Professor Ruthanne Huising, EM Lyon
Abbott’s ecological analysis of how expert groups compete with each other for jurisdictional control and advantageous settlements, leveraging their unique abstract knowledge, continues to focus our examination of professions. At the same time, expert groups are continuously striking deals within their jurisdictions in relation to new technologies, regulations, and bureaucratic tools. In these deals, expert groups maintain exclusive right to work within a task jurisdiction, but they lose aspects of their autonomy. Most often, we observe professions negotiating deals – drawing on their expertise, practices, relations, and values – with solidified challenges rather than negotiating the emerging challenge.

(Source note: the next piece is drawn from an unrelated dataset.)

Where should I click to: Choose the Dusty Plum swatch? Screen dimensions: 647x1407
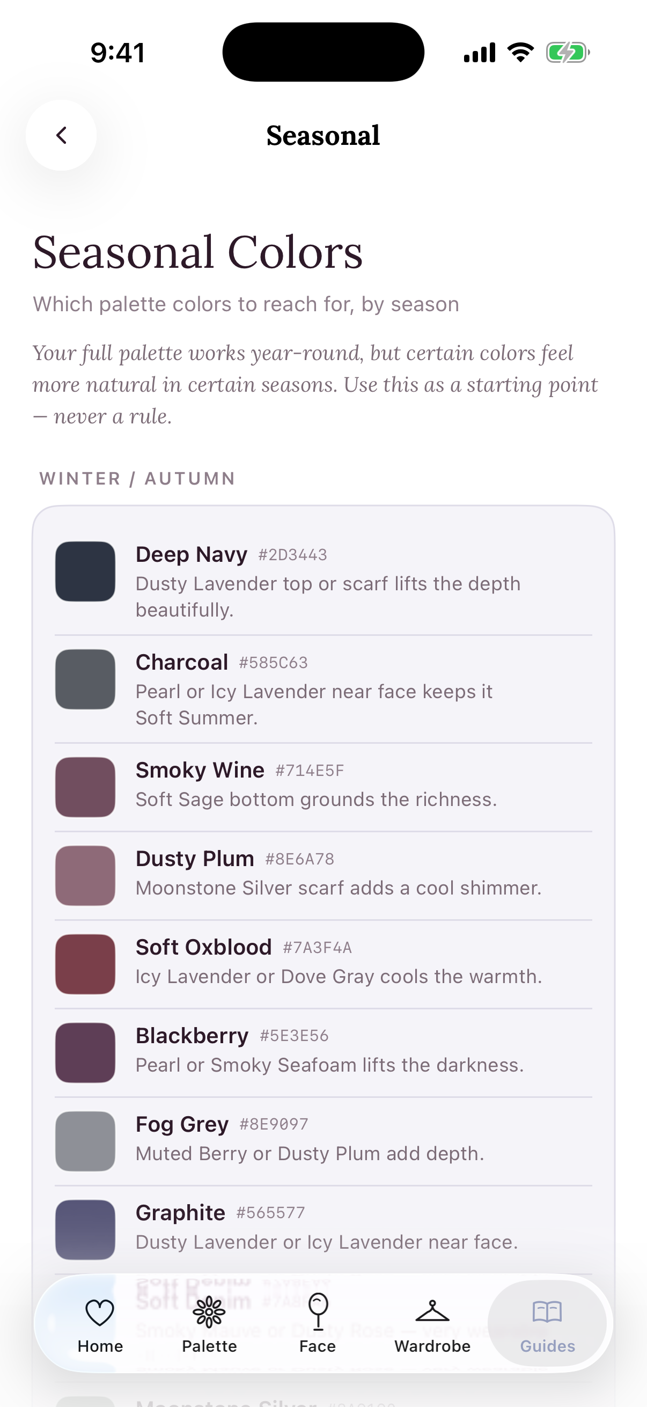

Given this, it is unclear how identified resources and strategies protect professional autonomy at earlier stages.
In this paper, I examine how professions may more or less defend their autonomy, within their jurisdiction, in relation to institution-level challenges I draw on a four-year field-level ethnography of a the development a national regulatory framework – regulations, policies, and programs – to govern the use of pathogens, viruses, and toxins in laboratories. I analyse how scientists influenced some aspects of the framework, mobilising their detailed knowledge of the materials, daily scientific practice, and organisational constraints, and compare this with their relative failure to negotiate other aspects of the framework.
This analysis shows that conjecture about scientists’ motives and morality – produced by an emerging transnational biosecurity dialogue – supplants scientists’ knowledge of their community. Overall, the findings demonstrate how identified resources that protect jurisdictional boundaries and preserve autonomy in organisations may be insufficient to reshape institution-level challenges. More generally, these findings raise questions about how emerging expert groups may come to govern established expert groups.
Professor Ruthanne Huising is an ethnographer of work and organisations. She studies how organisations respond to external pressures to change and the implications of these changes for professional control and expertise. Across her various projects she has observed how organisations accommodate regulatory change (Human Pathogens and Toxins Act), auditing fads (Environmental Management Systems), and efficiency efforts (Ontario perioperative coaching program) and the complex responses of scientists, biosafety officers, health physicists, surgeons, nurses and administrators.